** Try it **
How many lines in the data below contain the word "star"? State only the number.

-------- Data supplied --------

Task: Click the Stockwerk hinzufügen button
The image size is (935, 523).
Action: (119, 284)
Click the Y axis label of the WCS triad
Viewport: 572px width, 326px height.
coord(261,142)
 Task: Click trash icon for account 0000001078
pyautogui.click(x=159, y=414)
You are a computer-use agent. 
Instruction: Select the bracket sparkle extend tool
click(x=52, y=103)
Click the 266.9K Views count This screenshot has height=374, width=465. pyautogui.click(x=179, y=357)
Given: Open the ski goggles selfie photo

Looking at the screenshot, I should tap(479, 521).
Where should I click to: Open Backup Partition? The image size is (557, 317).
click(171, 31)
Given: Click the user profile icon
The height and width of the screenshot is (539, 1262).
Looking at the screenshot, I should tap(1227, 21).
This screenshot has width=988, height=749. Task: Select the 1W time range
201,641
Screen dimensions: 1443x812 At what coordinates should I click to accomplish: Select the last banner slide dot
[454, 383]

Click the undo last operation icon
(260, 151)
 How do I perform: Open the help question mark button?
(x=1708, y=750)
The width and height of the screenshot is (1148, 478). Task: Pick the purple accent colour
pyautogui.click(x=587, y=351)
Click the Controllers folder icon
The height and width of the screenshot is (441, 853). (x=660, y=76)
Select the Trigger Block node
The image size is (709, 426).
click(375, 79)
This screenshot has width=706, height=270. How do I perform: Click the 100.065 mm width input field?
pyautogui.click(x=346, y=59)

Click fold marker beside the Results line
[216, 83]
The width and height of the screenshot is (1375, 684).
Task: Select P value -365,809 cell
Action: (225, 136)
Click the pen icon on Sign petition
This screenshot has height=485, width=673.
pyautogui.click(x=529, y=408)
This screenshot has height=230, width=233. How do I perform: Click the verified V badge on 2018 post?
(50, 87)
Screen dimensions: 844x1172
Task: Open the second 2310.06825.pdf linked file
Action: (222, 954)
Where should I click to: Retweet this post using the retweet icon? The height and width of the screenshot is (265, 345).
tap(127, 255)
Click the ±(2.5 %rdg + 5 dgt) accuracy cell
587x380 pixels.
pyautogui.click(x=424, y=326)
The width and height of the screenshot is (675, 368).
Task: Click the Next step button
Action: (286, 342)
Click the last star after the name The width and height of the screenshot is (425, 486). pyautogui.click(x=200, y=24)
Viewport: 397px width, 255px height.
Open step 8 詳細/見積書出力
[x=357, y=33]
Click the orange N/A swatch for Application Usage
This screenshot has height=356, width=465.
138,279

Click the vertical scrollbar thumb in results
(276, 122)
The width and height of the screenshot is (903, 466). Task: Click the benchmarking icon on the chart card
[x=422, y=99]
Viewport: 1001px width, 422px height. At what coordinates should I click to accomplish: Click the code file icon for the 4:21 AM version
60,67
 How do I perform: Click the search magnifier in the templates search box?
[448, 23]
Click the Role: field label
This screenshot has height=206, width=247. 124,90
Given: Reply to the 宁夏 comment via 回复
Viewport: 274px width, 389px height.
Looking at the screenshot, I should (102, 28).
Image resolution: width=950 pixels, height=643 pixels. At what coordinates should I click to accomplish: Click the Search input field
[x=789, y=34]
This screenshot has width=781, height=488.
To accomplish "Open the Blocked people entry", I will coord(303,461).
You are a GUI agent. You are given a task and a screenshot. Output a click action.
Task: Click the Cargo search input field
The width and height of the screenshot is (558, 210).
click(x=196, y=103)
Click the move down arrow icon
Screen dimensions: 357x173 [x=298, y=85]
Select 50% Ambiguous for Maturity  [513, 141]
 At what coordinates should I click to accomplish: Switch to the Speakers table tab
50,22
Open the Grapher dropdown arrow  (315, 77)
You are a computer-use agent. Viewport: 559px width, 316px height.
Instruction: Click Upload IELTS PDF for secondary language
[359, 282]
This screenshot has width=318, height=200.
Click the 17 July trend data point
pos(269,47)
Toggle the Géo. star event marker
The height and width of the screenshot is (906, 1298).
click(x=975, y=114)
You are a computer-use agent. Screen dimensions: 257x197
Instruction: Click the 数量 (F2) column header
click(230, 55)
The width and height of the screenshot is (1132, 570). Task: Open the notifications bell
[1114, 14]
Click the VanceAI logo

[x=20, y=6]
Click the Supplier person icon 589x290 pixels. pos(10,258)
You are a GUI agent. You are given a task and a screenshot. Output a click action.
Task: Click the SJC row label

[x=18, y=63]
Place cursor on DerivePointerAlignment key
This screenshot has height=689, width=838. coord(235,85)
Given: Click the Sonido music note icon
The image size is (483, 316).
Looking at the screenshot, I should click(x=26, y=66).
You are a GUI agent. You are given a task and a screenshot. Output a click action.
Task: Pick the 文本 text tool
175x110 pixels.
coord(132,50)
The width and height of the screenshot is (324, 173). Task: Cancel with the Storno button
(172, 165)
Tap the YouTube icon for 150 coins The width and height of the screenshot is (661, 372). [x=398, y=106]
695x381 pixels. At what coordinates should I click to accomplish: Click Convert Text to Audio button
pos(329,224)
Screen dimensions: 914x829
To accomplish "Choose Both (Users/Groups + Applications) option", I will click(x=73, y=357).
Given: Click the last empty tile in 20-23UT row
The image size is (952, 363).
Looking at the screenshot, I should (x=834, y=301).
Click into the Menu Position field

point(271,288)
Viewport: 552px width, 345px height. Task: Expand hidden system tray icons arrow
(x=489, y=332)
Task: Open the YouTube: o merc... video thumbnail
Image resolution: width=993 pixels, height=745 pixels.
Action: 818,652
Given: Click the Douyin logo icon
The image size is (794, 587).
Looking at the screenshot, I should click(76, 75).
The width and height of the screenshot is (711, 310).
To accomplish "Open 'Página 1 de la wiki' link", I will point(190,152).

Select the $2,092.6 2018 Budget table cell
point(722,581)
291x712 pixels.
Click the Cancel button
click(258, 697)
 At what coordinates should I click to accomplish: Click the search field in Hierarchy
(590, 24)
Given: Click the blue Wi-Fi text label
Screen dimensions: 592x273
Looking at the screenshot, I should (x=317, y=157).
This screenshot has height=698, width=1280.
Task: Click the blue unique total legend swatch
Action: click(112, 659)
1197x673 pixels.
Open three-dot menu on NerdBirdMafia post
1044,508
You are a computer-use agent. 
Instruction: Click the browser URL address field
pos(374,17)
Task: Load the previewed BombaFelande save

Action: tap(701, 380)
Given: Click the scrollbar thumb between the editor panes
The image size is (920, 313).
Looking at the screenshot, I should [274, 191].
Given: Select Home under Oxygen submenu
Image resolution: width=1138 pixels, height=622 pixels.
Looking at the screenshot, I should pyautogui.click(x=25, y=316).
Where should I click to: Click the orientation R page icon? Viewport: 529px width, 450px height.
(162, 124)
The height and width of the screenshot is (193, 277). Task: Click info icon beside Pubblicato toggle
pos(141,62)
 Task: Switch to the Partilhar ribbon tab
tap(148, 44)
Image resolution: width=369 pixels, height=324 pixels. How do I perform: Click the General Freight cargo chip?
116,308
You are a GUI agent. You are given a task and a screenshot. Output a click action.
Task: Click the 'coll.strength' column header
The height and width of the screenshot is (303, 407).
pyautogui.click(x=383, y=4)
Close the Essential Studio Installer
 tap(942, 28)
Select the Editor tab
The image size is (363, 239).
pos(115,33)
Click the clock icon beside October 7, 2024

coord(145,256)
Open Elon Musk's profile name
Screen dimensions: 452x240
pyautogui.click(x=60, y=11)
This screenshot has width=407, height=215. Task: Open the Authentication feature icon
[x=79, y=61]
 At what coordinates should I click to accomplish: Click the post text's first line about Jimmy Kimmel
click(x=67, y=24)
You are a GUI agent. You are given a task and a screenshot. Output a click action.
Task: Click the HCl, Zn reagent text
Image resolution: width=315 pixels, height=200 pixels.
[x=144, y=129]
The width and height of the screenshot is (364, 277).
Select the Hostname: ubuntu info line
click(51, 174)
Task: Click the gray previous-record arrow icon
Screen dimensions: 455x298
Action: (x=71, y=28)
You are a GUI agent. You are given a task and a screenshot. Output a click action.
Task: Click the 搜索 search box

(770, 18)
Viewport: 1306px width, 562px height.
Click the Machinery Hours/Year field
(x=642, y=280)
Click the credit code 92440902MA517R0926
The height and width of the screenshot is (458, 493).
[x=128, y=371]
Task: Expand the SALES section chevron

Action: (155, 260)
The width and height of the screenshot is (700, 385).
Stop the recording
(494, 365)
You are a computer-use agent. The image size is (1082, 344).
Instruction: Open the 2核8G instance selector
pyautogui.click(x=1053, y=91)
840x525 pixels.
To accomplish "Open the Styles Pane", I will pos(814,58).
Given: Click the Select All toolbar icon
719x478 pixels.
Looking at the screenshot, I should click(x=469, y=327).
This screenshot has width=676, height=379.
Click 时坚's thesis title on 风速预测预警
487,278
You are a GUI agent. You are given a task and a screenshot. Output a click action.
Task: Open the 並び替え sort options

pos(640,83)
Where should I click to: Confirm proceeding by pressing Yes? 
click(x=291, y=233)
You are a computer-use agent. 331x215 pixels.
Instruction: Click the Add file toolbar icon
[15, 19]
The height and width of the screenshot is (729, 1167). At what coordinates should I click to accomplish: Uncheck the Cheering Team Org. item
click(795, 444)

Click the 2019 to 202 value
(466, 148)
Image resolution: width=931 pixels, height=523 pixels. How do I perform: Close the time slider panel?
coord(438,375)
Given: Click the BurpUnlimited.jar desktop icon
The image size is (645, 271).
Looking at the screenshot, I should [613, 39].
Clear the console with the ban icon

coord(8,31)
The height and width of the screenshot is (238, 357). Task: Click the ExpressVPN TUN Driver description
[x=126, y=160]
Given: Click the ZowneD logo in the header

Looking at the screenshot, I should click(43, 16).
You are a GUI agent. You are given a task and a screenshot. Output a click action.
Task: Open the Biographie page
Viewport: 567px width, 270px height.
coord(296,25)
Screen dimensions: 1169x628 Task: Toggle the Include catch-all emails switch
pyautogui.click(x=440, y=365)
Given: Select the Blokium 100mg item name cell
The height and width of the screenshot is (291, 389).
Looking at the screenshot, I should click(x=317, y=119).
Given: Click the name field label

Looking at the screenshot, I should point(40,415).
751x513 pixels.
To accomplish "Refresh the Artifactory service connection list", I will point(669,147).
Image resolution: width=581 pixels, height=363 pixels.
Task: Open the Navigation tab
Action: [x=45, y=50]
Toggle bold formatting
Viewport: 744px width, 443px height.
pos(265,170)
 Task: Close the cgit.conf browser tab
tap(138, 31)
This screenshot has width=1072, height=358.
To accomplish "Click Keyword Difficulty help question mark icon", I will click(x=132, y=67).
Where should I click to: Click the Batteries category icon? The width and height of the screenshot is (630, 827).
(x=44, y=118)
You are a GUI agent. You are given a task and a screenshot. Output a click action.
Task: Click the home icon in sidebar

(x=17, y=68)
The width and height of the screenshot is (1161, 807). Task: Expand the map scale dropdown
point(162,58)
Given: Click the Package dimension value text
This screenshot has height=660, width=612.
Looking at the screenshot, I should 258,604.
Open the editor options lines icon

--------

** Solved problem **
2